In re-sampling not just the globally integrated trend values but the entire field, we are able to obtain additional information about the spatial variability in the ocean heat content trend. Figure 6 displays samples of the trend fields whose globally integrated values equal the $5$th (panel a) and $95$th (panel b) percentiles of the re-sampled distribution. We can see that variability in the trend field is higher than that in the correlation and variance parameters in Figure 4. Notable features include the cooling trend in the western Pacific and the warming trend in the eastern Pacific, although there appears to be variability in the intensity and areal extent of these trends. There is more confidence in a warming trend in the ocean south-east of Brazil with little apparent variation in the intensity or spatial extent between the two percentile maps. The North Atlantic, on the other hand, displays variable spatial patterns, with the $5$th percentile field showing a negative trend southeast of the United States that is not present in the $95$th percentile map, and while the two percentile fields agree on a cooling trend in the far North Atlantic they differ on its intensity. Other regions where the trend pattern appears largely uncertain are in the Indian Ocean and the Southern Ocean.
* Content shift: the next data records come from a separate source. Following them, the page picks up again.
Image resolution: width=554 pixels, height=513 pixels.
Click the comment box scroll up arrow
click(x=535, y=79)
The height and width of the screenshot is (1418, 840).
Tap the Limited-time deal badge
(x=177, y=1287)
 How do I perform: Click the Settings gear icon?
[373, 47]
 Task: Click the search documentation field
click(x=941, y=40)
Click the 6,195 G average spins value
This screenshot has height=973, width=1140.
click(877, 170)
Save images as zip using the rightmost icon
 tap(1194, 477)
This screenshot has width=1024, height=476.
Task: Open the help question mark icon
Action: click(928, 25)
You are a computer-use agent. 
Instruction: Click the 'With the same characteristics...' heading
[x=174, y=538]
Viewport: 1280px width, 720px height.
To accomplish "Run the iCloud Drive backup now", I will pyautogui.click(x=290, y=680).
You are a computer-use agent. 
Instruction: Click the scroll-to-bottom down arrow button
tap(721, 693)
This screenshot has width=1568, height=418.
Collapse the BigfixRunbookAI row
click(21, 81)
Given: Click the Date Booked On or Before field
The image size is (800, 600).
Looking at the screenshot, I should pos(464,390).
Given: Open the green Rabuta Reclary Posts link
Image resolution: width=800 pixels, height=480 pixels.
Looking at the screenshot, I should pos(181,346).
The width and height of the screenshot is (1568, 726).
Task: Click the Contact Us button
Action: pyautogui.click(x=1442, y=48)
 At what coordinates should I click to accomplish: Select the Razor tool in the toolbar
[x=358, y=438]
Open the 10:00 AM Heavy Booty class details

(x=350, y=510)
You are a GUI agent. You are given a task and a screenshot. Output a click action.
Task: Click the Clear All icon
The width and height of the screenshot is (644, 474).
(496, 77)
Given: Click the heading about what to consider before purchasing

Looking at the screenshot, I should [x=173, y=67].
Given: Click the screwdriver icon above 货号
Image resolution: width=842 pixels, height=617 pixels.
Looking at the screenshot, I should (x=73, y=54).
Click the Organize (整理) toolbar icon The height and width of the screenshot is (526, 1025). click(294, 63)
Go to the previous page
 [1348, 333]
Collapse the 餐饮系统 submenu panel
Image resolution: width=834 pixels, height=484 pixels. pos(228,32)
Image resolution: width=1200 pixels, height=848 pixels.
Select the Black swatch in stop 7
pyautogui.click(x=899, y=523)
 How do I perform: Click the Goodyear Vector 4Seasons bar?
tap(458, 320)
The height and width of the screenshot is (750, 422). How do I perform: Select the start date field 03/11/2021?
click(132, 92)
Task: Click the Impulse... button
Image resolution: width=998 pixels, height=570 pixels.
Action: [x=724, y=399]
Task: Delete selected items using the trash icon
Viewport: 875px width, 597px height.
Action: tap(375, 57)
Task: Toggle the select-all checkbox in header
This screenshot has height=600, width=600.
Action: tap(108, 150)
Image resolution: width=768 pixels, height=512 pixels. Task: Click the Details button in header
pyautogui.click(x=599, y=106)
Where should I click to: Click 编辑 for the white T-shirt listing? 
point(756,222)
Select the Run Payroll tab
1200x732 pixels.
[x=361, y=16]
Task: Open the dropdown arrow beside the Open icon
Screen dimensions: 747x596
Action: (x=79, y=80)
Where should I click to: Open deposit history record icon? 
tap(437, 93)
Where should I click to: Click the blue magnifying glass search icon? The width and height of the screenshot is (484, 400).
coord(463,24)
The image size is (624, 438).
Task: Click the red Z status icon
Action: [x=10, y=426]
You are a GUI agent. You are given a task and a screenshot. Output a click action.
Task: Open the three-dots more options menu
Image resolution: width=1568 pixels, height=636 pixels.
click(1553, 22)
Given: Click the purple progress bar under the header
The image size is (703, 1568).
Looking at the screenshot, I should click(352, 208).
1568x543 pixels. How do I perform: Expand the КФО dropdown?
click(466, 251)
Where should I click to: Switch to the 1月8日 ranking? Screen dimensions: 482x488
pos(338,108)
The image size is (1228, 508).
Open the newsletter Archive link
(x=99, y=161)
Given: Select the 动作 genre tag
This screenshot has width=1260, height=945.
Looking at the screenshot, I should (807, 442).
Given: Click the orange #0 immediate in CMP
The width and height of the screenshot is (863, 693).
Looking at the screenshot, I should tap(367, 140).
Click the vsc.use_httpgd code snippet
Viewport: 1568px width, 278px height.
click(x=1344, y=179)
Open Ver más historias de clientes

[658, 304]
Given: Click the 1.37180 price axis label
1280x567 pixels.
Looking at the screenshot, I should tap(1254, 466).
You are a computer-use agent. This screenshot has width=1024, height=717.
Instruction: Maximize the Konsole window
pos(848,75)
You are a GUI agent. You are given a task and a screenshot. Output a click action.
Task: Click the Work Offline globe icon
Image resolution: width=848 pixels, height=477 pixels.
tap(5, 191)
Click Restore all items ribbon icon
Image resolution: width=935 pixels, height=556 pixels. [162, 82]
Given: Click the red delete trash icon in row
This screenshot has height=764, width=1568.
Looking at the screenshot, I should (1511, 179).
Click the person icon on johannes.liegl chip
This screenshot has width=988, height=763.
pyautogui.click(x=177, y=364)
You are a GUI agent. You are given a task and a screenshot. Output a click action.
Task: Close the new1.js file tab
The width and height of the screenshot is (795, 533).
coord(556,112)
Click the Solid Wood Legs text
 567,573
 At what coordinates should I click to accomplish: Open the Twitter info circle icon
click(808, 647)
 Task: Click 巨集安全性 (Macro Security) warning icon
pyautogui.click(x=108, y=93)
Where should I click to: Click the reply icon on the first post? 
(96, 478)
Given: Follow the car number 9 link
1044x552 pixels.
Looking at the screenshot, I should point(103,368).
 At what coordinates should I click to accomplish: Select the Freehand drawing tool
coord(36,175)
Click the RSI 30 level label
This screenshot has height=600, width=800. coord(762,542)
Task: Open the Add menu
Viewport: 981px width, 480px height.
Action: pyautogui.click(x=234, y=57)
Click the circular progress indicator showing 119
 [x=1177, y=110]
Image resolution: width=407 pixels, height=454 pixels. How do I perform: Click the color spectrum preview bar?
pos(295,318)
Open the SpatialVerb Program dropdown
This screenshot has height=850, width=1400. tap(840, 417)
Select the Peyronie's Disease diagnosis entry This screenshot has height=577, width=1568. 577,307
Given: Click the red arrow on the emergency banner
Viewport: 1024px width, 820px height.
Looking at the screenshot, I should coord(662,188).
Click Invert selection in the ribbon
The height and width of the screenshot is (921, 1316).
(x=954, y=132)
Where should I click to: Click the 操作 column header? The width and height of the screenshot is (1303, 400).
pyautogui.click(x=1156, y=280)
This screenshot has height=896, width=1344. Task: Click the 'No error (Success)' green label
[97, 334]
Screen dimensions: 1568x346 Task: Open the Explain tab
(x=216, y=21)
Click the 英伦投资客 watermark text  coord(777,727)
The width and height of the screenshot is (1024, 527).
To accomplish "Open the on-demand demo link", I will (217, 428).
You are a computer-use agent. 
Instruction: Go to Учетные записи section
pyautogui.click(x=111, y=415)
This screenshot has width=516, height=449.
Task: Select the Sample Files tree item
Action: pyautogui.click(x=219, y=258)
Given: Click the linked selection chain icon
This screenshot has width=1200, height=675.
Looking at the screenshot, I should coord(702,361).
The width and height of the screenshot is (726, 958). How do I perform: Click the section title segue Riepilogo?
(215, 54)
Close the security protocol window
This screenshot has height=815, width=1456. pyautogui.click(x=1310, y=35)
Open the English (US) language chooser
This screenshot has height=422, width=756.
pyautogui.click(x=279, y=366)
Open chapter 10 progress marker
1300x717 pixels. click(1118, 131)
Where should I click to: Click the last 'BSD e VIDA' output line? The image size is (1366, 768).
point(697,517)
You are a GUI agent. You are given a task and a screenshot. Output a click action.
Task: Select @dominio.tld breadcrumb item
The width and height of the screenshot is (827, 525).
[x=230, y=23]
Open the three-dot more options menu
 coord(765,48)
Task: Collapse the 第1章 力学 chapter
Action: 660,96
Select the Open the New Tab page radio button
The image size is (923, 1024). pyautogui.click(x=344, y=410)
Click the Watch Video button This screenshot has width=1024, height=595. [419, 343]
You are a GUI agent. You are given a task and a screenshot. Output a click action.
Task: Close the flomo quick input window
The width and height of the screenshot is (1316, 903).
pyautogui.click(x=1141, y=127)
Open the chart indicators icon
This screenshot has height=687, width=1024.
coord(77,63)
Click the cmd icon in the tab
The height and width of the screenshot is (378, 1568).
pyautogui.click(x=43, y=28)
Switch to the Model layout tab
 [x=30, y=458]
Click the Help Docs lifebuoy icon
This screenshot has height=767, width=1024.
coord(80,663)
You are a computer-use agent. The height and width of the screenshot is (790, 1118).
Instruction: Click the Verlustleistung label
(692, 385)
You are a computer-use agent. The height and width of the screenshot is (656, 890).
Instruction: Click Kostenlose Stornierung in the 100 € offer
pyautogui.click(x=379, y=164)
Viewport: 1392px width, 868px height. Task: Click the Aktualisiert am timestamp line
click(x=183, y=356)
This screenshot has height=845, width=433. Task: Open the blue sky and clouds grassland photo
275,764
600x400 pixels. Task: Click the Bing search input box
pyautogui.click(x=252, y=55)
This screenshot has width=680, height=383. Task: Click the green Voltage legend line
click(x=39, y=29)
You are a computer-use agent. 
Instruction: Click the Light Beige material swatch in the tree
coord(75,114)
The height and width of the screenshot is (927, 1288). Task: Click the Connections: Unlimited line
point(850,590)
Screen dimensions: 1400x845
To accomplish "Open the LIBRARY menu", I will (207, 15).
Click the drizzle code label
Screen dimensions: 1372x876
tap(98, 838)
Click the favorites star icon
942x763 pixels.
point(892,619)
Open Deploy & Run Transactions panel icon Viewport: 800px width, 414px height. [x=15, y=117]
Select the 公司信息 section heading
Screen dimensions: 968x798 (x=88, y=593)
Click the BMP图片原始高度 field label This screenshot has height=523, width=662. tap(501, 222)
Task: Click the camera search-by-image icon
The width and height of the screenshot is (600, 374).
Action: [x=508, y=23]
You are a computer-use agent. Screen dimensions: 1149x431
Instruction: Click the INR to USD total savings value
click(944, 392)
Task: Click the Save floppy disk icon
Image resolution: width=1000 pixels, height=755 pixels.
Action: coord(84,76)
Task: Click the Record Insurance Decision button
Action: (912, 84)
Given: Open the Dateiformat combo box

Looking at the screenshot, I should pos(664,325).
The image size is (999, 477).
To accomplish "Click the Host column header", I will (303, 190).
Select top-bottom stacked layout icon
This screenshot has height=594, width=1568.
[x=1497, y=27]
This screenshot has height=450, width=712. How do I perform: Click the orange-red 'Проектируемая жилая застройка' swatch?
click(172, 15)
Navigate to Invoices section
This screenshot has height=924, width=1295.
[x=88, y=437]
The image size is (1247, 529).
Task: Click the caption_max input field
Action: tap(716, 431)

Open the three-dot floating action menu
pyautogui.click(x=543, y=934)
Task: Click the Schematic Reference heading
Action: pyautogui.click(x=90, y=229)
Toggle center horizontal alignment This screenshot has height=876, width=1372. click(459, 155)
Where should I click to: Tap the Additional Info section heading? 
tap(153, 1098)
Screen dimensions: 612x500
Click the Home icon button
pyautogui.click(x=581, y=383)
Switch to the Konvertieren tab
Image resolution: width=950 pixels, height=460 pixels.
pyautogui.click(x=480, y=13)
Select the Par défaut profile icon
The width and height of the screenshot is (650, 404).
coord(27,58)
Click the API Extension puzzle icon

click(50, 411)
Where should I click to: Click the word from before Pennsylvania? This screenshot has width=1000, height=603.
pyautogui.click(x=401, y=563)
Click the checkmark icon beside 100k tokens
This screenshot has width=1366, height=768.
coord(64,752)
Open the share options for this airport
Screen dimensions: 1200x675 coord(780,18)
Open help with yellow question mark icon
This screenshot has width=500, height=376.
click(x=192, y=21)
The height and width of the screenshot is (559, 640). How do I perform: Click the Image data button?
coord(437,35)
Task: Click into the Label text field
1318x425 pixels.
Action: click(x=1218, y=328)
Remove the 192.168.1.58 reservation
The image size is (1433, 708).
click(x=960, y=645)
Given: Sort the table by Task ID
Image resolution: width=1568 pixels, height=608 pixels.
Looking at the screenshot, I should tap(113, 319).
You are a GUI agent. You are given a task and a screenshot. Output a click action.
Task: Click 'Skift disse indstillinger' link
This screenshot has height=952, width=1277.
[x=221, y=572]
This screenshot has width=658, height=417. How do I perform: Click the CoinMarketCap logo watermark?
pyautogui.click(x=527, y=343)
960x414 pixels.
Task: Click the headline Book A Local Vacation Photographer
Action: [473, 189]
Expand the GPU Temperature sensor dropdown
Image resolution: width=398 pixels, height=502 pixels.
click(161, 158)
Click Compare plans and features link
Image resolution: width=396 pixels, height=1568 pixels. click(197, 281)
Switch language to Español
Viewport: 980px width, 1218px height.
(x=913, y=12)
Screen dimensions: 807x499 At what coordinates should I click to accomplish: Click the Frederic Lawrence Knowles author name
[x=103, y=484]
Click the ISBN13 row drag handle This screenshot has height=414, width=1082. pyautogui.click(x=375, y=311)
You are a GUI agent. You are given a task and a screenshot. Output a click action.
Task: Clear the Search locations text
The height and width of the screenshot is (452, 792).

These two percentile maps can only give an approximate view of the variability in the trend field, as there is a high-dimensional space of fields whose globally integrated values lie at the $5$th and $95$th percentiles of the posterior distribution. To obtain a better idea of agreement in the posterior we calculated the percentage of the re-sampled trend fields that agree on the sign of the trend for each grid-cell of a $1^{\circ}\times 1^{\circ}$ grid. This is equivalent to the posterior probability of a positive trend value, or $P(\beta(x)>0|\textnormal{observations})$, and the results are displayed in Figure 6(c). We can see that there is agreement on certain spatial features such as the western Pacific cooling trend and the eastern Pacific warming trend. As expected, there is high-level agreement on the warming trend in the ocean south-east of Brazil, and while there is agreement on a positive trend region in the mid-latitude North Atlantic and on the cooling trend in the high-latitude North Atlantic there is no agreement on the trend in the area of the ocean south-east of the United States. There is not any strong agreement on general trends in the Indian and Southern Oceans, however, there are isolated bubbles of confident warming and cooling scattered throughout these regions. We do not expect that these small-scale features would remain significant if more years of observations were used to fit the model, which is reserved for future work.